■ **Your objective**:
Using the entries below, write out the line with "Inside (357, 2315)", the line with "Procuraduría revisará condiciones", and every line in between, exactly as each is written.

═══ Task input

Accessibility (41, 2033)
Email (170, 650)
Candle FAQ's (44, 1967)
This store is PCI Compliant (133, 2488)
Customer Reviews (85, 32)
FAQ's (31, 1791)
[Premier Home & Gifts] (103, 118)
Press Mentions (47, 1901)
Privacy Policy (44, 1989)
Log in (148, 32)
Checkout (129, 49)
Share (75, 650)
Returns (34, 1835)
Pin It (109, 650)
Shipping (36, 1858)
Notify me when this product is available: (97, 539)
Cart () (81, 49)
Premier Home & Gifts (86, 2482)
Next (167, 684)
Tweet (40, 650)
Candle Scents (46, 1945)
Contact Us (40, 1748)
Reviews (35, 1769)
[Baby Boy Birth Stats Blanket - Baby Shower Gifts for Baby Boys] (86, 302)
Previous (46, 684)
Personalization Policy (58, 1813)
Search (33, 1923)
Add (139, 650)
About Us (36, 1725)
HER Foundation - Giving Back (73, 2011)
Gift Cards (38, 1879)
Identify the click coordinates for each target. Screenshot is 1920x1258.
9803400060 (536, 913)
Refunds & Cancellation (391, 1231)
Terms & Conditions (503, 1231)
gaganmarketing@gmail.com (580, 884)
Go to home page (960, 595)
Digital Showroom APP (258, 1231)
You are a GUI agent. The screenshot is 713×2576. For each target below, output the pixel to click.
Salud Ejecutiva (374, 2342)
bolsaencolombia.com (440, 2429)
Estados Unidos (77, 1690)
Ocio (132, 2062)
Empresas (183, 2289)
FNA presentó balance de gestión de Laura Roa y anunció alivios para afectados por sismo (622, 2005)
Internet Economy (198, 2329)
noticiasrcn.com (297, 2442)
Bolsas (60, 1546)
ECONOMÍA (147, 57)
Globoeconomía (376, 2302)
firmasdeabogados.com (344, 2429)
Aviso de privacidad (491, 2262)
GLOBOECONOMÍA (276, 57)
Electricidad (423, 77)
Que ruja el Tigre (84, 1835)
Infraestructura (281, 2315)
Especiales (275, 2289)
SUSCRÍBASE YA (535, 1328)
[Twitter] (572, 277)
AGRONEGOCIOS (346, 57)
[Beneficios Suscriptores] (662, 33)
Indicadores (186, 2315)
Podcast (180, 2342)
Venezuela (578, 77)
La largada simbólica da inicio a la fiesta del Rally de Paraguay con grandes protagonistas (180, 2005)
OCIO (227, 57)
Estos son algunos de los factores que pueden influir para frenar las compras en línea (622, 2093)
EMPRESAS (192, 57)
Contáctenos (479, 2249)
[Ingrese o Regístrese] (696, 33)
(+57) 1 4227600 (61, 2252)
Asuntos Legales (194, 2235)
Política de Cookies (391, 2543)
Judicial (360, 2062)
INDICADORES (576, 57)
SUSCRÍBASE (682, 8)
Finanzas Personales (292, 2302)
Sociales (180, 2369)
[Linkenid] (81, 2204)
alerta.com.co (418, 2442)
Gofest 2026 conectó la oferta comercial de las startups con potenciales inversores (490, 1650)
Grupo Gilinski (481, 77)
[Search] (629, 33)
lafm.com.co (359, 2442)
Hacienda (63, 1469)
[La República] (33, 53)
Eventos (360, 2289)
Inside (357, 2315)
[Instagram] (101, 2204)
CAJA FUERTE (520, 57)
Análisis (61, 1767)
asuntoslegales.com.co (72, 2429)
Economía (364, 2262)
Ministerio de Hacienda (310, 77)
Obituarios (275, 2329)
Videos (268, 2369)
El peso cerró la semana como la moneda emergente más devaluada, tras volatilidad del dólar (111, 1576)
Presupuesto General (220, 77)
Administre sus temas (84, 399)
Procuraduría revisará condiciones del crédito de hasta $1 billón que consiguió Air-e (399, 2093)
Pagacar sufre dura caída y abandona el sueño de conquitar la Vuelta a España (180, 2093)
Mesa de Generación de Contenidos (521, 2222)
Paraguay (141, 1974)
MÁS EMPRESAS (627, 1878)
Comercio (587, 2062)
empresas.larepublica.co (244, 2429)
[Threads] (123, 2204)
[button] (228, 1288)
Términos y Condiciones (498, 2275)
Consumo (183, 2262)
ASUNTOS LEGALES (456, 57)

══════

■ **Response box**:
Inside (357, 2315)
[Instagram] (101, 2204)
CAJA FUERTE (520, 57)
Análisis (61, 1767)
asuntoslegales.com.co (72, 2429)
Economía (364, 2262)
Ministerio de Hacienda (310, 77)
Obituarios (275, 2329)
Videos (268, 2369)
El peso cerró la semana como la moneda emergente más devaluada, tras volatilidad del dólar (111, 1576)
Presupuesto General (220, 77)
Administre sus temas (84, 399)
Procuraduría revisará condiciones del crédito de hasta $1 billón que consiguió Air-e (399, 2093)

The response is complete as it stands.